絶対敗北宣言からの………
戦いの基本は敵をよく観察する事。
幸か不幸か、オレは雑兵(NPC)に、何の違和感も無く溶け込んでいるから、鎧武者がオレに向かって突っ込んで来る事は無い。
まず思うのはカッケェ鎧。
いかにも戦国武将といったその鎧は、威風堂々としていて、兜飾りの『龍』一文字は見事としか言いようが無い。
凡之助「オレもあんな感じの鎧が着たいんだけどな〜。」
雑兵の格好は目立たなさすぎ。主人公だからもっと派手な奴がいいんだよね。
次に目を引くのは青白く光る薙刀だろう。
縦横無尽に振り回す薙刀は、元祖戦国無双オンラインのスキルを利用しているのか、雑兵(NPC)を宙高く舞い上げている。

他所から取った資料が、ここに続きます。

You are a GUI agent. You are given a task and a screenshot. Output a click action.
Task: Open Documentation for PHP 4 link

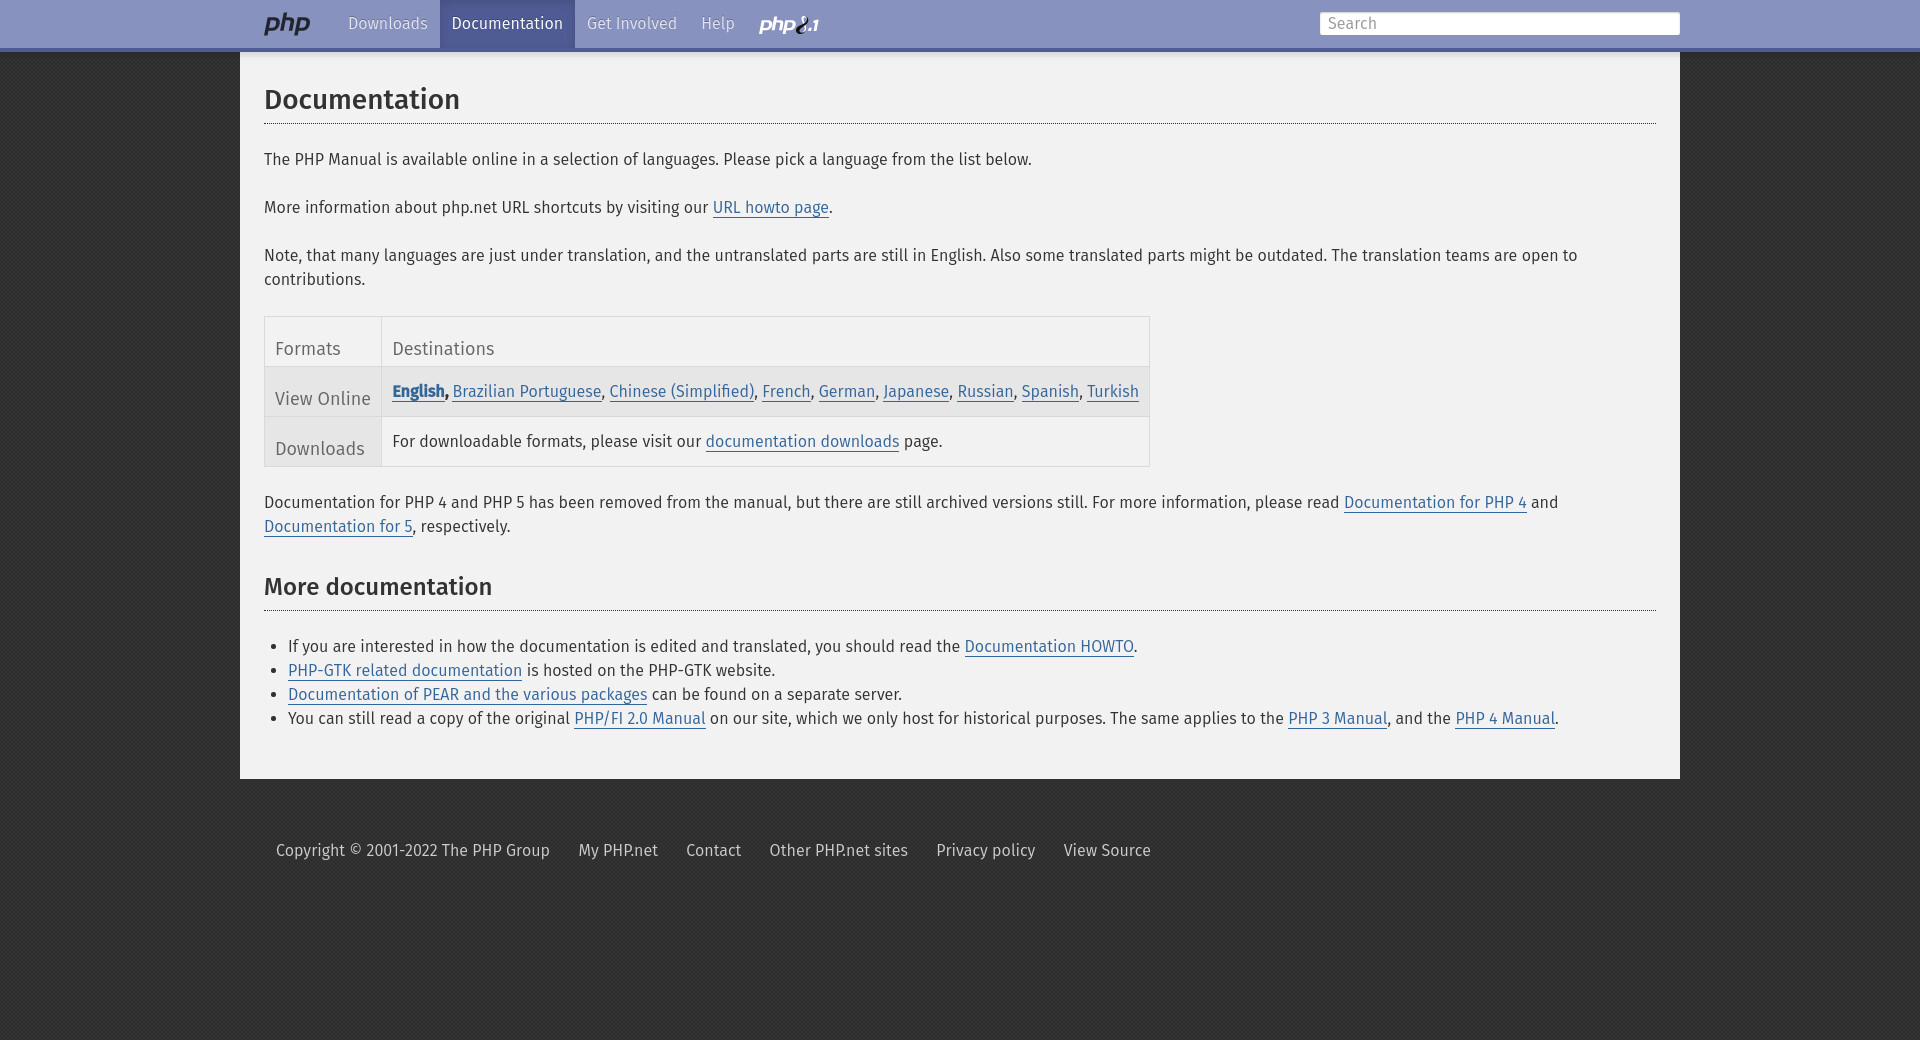(x=1434, y=503)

凡之助「………あれ?さっきから回転斬りばっかりじゃね?」
本来、薙刀は突くも払うも自由自在。それなのに鎧武者は振り回してばかり。
ただ振り回すだけならば、長刀なり、斧なり、あるいは鉄球なんかで良いだろう。
よくよく見れば、縦横無尽に振り回している薙刀の軌道はワンパターンだという事に気がついた。
凡之助「………あ〜、まさかまさかの初心者さん?」
そう、武将といえど操作しているプレイヤーの技量が低ければ、本来の性能を引き出す事は出来ず。
凡之助「うーん。鎧で資金と重量を使いすぎて、長刀を買う事が出来なかったカワイソちゃんか。」
元祖戦国無双オンラインでは、初期資金を与えられて装備を整える。防具にその資金を割り振り過ぎれば武器は必然的に弱くなる。
重量についても同様。武具全体の総量が一定以下で無ければならない為、重い防具を着けてしまうと、武器は軽くなる。
凡之助「こりゃ、ひょっとすればひょっとこすると勝てるかもしれないっすよ。」
雑兵(NPC)に隠れるように鎧武者に接近し、スキルの終わるタイミングを計る。
凡之助「よ〜するに、縄跳びと一緒。腕が伸びきった瞬間を狙って〜………ココ!」
カキンッ!。
思いきり弾かれた。流石に重い鎧だけの事はある。
凡之助「なら、鎧の間を狙って行くしかないか。」
篭手、顔、脇、剣道だと反則になる足も狙っていく。
シュッ!ヒュン!ブスッ!ザッ!ガスッ!
ある程度はダメージを与えられたようだ。
さっきからダメージを与えてくる雑兵を倒そうとスキルを連打しているが、雑兵(NPC)に紛れている為、オレは無傷。
むしろ、スキルの使いすぎでスタミナが切れるのか隙が増えた。
凡之助「はいはい、お疲れ様でした〜。」
こうなってくれば、突き倒して終わりである。初戦は呆気なく終わってしまった。
凡之助「ひょっとこしなくても勝てましたわ。」
火男のように唇をすぼませてみる。
うーん、どう見てもマヌケ顔だ。こんな顔の雑兵にやられちゃうとか、鎧武者も可哀相だな。
くだらない事をしていると他の雑兵が話し掛けてきた。
雑兵「あんさん、武将さやっつけるどかなんぼしょっと〜!」
いあいあ、何弁なのかも分かんないから。まぁ、ニュアンスから褒めてくれてるんでしょ。
凡之助「この程度、朝飯前ってもんっすよ。」
雑兵「ほなら、あちきにおる武将さもやっつけてくれるべな?」
凡之助「おう!任しとけ!………ってまだ武将いるの?!」
どうやらこれで一面クリアーになる訳じゃ無いらしい。
雑兵が指差した先には馬に乗り槍を使いこなす武将の姿が。
凡之助「マジかぁ………。」
さっきの鎧武者より強そう。なんかもう逃げたいんだけど駄目かな?
雑兵達は何も言わず、瞬きもせずこちらを見ている。
………駄目ですよね。はいはい。行ってきますよ。
オレの物語はまだ休憩を挟めないようです。